━━━━━ GIVEN DATA ━━━━━
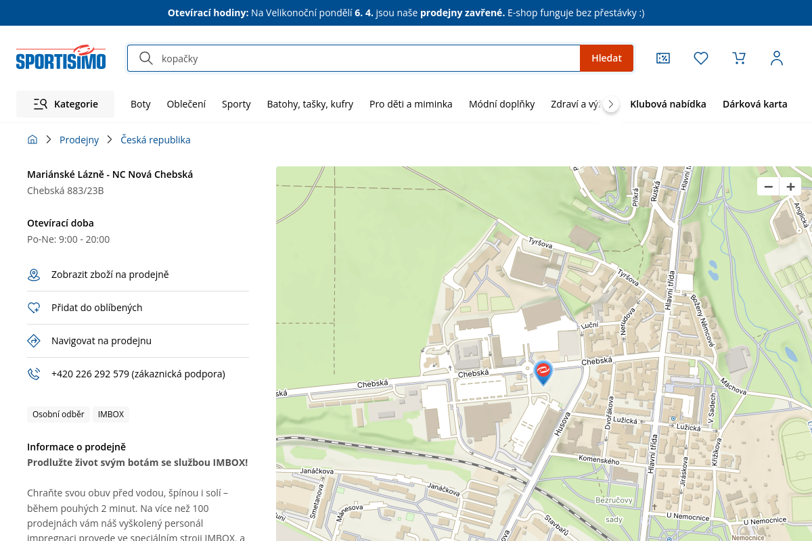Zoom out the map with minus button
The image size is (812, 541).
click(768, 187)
━━━━━
━━━━━ GIVEN DATA ━━━━━
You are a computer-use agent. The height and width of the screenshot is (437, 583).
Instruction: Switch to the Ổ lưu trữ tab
━━━━━
**YOUR OBJECTIVE**: Reproduce exactly the lines of the records above from the one with "You are a computer-use" to the one with "Instruction: Switch to the Ổ lưu trữ tab", both included, and leave out everything else.

**EXERCISE RESPONSE**:
You are a computer-use agent. The height and width of the screenshot is (437, 583).
Instruction: Switch to the Ổ lưu trữ tab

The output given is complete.